I hope AVB was watching the home leg against Napoli and I hope he finally understood why he ultimately failed at Stamford Bridge. There are those that would question the morals of some of the players, but the simple facts are these – Villas Boas destroyed team spirit, showed a lack of respect to some of our senior players (which was then reciprocated) and cut off his own nose to spite his face more times than I care to remember.
That game demonstrated the fight and resolve of a team that refused to be beaten. The players were able to concentrate on simply winning the game, as finally there were players played in their own positions in a set up which they were familiar with.
The atmosphere in the stadium sparked like electricity – the crowd believed it could be done – you could feel the positivity – even when Napoli scored – it seemed to strengthen resolve even more and you could see that the team felt it too. There was alot at stake for them – they had to prove that it was Villas Boas’s methods which had caused the slump – as the interested parties at large were already divided on the sacking.
Had Villas Boas not been so pig-headed and determined to prove a point in Naples I believe that we would have won the away leg and he’d probably still be in a job. Deep down he must know that too.
In the games since AVB’s departure, Di Matteo has done nothing radical – he has simply picked more or less the obvious first team for each game given the competition and those available to him. One could argue that the Napoli game apart he has not had a particularly difficult run of games to over-see but then AVB too presided over some fixtures which we should have won with a full reserve side out. The team are playing with a sense of freedom and confidence again, but the real measure of the team will manifest itself over the next few weeks starting tonight with a tricky tie against City.
If we beat City, Tottenham, Benfica etc and go on a successful run that sees us finish within a Champions league place and even with perhaps a bauble to put into the trophy cabinet – what then come the end of the season? Would Abramovich consider giving Di Matteo the job full time?
Personally I think that would probably be a mistake; the team are revelling in their new found freedom and I’m not sure RDM has done little more than choose the team that 99% of us would choose. Could he govern the over-haul we still need? It would be a risk and having had one risky appointment fail so miserably, I’m not sure they would take that route again in a hurry.

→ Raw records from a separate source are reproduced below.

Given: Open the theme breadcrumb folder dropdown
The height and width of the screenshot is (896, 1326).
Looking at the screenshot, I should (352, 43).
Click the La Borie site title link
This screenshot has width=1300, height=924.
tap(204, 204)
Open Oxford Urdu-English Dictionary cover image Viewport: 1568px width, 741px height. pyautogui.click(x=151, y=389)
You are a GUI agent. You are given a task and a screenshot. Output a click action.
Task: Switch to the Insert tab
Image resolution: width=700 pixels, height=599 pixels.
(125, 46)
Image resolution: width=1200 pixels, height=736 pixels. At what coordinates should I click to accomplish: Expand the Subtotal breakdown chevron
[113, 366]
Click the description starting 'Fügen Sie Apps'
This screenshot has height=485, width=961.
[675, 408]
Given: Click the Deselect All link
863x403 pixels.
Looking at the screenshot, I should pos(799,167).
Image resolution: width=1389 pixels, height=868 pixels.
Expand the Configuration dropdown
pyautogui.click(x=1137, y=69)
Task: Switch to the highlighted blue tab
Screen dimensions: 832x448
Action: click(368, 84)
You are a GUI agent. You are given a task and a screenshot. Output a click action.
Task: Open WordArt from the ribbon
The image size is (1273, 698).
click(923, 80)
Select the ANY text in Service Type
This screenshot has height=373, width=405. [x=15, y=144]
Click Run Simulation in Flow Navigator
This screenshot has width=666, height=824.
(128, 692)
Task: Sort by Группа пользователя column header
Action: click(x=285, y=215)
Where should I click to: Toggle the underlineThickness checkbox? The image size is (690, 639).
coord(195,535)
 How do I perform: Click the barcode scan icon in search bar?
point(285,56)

And what of our elder statesmen? If we did finish on a high come May – do they earn the right of yet another season as first team picks?
So many ifs, buts and maybes which we have no hope of answering until we know who will walk through that ever revolving door next.
Another decision for the new man whoever he is will be what to do with Torres. The crowd love him. Chelsea crowds have always loved a try-er and no one could accuse him of not giving his all every game. I felt like a proud parent following the two goals against Leicester – he deserved them and more (and would have got them if Sturridge just occasionally remembered that he has team mates) and I so hope that this is not yet another false dawn, but the beginning of a Torres renaissance.
I am not getting carried away – I know that two goals against Leicester do not suddenly solve all his problems but he hinted that he had a manager with more confidence in him now – again we go back to belief.
He has also demonstrated that a team does not have to built around him – that he can adapt. Even without goals he brings a lot to the games and personally, I would like to give him another season. Let’s break this habit of destroying proven goal scorers then selling them on once and for all.
The team now need to maintain momentum and make some headway against their immediate peers – many of which we play within the next few weeks. The resurgence has come none to soon as it will serve as a timely reminder of what we are capable of and the calibre of some of our players.
It only remains for me to wish Fabrice Muamba a speedy recovery – his situation focuses the mind on what is really important in this world. As much as we love the very bones of this game, priorities are re-assessed as a common feeling of shock transcends any rivalries. Come on Fabrice!